For more than a decade, smart investors have looked to emerging markets to diversify their portfolios and tap into economies with huge growth rates. But despite ongoing economic uncertainty among the biggest parts of the developed global economy, including U.S., Europe, and Japan, emerging markets nevertheless saw very sharp losses in 2011.

That confirms a trend that I noticed late last year, when emerging markets largely failed to participate in the year-end rally that U.S. stocks enjoyed. But will current sentiment against emerging markets continue into 2012 as well? I'll get to that question a bit later in this article, but first, let's take a longer-term view of why investing in emerging markets has been so profitable for a long time.

What emerging markets gave you
Many investors have bemoaned the so-called "lost decade" for stocks. Looking back to the beginning of 2000, the S&P 500 is still far below its peak levels from the bull market of the 1990s. If you put money into an S&P 500 index fund 12 years ago, you've earned gains of less than 1% per year on average -- and that includes the dividends it paid you over that time frame.

But when you look at how stock markets in emerging countries have performed, it's an entirely different story. Broad emerging-market indexes have risen about 8% annually since late 1999, while some individual countries have done even better. Since its July 2000 inception, the iShares MSCI Brazil Index ETF (NYSE: EWZ) has risen more than 12% per year -- and that lagged its benchmark by almost 2 percentage points!

What changed for emerging stocks?
Several factors have contributed to the huge success of emerging-market stocks. For one thing, given their strong status in their home markets, many emerging-market companies let investors tap into the enormous potential that their nations offer in general. For instance, Baidu (Nasdaq: BIDU) has risen 17-fold since late 2005 because of its status as the dominant Internet portal in China -- a status that has survived challenges from U.S. Internet giants.
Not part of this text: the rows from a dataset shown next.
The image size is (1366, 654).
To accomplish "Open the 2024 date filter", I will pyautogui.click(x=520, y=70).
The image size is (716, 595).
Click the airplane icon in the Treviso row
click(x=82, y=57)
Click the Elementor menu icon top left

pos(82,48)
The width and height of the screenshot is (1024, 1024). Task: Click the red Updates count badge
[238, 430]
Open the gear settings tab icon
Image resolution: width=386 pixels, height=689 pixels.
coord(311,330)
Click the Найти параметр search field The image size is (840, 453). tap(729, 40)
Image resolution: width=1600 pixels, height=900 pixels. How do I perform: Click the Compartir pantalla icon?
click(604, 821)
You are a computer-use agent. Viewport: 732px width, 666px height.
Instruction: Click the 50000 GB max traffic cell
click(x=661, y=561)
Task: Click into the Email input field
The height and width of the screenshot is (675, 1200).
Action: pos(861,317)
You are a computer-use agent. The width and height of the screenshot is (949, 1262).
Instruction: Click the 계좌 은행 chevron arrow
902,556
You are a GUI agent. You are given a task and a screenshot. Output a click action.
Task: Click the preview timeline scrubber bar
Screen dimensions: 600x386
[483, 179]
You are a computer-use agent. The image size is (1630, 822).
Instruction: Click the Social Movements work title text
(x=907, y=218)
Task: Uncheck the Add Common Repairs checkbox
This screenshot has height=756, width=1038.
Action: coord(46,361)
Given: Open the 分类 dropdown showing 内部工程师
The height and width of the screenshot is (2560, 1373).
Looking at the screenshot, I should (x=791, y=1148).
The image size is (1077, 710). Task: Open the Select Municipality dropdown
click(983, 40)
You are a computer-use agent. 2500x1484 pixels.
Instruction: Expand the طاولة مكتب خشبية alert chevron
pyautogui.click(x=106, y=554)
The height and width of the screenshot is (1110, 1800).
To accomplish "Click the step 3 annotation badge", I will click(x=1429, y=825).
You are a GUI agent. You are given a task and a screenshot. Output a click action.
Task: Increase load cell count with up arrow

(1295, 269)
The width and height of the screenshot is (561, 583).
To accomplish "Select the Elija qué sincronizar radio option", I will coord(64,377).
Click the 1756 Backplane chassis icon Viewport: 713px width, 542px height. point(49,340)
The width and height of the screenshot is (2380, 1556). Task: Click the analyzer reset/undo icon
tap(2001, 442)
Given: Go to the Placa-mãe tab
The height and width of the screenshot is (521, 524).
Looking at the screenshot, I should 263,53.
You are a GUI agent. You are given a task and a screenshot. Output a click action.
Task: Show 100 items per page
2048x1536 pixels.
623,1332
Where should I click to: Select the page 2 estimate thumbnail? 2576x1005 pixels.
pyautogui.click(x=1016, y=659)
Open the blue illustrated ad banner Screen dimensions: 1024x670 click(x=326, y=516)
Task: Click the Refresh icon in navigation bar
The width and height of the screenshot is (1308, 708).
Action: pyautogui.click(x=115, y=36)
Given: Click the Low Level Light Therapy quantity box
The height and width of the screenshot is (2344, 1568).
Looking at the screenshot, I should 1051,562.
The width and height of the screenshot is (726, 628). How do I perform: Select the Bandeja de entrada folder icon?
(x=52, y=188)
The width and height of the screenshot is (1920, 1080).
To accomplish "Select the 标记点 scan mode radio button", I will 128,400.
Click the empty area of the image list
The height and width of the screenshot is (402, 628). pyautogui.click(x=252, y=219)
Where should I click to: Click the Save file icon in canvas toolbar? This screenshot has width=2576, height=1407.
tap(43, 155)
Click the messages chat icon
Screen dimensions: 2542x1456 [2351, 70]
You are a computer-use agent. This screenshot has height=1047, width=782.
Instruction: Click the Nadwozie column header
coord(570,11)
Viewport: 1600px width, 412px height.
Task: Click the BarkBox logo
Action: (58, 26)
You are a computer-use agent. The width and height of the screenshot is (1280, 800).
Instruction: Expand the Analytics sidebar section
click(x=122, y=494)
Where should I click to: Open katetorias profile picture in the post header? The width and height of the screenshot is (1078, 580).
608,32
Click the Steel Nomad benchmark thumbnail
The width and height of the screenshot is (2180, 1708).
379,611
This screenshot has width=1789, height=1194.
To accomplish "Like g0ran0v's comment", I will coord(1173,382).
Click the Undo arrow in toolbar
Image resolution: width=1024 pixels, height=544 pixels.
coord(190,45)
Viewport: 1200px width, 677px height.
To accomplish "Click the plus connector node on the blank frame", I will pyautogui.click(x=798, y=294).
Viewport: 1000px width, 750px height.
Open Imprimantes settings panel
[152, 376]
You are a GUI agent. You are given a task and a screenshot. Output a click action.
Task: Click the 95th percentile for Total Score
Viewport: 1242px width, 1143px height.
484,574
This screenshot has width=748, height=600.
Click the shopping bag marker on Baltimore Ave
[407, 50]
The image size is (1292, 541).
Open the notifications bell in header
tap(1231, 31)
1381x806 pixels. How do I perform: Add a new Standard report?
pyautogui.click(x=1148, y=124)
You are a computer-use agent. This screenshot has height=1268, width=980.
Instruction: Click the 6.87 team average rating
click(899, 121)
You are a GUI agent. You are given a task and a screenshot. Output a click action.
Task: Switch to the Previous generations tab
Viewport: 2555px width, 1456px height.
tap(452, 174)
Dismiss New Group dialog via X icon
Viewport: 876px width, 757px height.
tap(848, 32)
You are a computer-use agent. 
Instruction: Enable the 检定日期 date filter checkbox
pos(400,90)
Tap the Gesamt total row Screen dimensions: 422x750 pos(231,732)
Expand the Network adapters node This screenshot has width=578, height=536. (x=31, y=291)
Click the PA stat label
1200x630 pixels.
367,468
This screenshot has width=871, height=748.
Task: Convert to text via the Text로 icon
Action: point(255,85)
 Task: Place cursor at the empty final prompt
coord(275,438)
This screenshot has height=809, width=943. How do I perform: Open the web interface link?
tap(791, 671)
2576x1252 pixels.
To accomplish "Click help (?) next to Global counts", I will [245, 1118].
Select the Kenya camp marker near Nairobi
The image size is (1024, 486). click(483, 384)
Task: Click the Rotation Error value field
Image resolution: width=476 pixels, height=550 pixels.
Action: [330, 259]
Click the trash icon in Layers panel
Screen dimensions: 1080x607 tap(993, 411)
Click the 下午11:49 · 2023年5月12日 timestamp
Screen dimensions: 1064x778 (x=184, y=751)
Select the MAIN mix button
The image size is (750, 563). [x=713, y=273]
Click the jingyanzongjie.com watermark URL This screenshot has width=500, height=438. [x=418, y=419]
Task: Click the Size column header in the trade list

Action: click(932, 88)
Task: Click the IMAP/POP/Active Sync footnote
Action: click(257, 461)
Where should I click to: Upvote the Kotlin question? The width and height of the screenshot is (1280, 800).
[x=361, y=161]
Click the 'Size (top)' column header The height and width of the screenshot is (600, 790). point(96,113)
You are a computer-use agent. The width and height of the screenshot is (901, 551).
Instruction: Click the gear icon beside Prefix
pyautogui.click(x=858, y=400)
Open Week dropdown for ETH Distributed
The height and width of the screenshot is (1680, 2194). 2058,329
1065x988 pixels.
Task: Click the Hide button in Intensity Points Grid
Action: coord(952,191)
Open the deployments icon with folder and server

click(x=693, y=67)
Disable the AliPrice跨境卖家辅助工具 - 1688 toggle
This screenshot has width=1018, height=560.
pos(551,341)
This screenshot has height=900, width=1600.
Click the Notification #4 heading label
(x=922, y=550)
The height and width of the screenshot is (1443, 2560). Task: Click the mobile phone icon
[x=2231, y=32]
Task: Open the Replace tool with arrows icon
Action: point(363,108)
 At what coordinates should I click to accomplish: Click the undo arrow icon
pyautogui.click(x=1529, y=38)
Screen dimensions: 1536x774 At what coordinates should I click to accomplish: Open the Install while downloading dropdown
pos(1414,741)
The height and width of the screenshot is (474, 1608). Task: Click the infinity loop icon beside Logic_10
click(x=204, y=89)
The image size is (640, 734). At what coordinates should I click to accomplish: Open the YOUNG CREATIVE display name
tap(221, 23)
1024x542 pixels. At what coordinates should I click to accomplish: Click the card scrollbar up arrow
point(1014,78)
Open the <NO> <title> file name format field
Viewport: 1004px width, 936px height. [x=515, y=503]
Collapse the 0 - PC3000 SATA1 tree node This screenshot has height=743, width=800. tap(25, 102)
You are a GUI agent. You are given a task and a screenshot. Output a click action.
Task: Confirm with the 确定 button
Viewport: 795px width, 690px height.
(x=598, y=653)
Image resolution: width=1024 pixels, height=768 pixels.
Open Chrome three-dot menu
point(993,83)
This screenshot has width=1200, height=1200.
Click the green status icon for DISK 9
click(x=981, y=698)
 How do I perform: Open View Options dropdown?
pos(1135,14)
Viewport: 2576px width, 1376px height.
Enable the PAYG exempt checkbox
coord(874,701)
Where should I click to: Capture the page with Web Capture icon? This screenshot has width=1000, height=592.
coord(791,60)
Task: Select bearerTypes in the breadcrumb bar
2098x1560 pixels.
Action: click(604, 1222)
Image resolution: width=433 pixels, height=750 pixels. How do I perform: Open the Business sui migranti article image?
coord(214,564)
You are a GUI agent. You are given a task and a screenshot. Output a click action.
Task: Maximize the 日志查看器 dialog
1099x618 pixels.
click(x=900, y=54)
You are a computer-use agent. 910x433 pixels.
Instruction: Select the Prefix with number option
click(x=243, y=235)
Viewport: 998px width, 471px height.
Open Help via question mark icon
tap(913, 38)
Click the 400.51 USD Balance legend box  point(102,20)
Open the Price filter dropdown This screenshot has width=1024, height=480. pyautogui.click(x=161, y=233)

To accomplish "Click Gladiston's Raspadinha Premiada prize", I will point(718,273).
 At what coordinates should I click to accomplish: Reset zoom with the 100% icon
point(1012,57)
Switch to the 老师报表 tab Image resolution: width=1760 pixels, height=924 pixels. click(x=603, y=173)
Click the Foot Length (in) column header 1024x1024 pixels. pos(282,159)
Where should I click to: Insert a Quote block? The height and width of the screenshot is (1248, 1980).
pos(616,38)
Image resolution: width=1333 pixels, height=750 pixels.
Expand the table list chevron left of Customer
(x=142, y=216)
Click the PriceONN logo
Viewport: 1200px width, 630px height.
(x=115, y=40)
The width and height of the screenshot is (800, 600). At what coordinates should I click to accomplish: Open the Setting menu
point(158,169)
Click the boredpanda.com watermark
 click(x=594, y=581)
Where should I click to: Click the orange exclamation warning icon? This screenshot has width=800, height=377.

SINA (Nasdaq: SINA) has jumped even further, rising more than 3,700% since the end of 2001. And even after having fallen during the tech bust, China Mobile (NYSE: CHL) has more than tripled in the past decade as telecoms went beyond landlines to the much faster growth opportunity in mobile communications.

Yet more recently, increasing numbers of companies have tried to take advantage of performance-chasing investors who are hungry for emerging-market exposure. Renren (NYSE: RENN) and Youku.com (NYSE: YOKU) have taken their places among established players Baidu and SINA, but collectively, the group has come under pressure on concerns that the Chinese government may make it harder for foreign investors to own shares.

At least for China, allegations of fraud that caused big losses for shareholders have injected fear throughout the stock market. After months without trading, several stocks still remain halted pending any resolution to the companies' business woes.

Moreover, the entire emerging world shares some problems. Rising food prices hurt India, Brazil, and China as well as other less-established emerging economies. For nations whose economies are booming, inflationary pressures have led interest rates higher -- yet Brazil has implemented attempts to limit foreign inflows of capital from currency and income traders seeking to take advantage of those higher rates in a way that might destabilize its domestic economy.

That in turn has led to fears that a slowdown in emerging markets could have a catastrophic effect on other economies, including those of developed countries. Already, companies like Petrobras (NYSE: PBR) and Vale that provide natural resources that go in part toward infrastructure improvements and building activity in emerging markets have seen big pullbacks in their stocks. Moreover, a reversal of fortune in infrastructure wouldn't just hurt resource-rich countries like Brazil but would also hit developed players in mining, energy, and metal-making as well.

What to do
Last year, I suggested that while U.S. stocks were due to outperform emerging markets, you shouldn't dump all of your international exposure. By the same token, this year, I'll again argue that even if emerging markets are due for a bounce -- and I believe they are -- you shouldn't put your entire portfolio into them. It may not be exciting, but by allocating your investments across the full spectrum of available countries, you'll put yourself in the best long-term position to make money.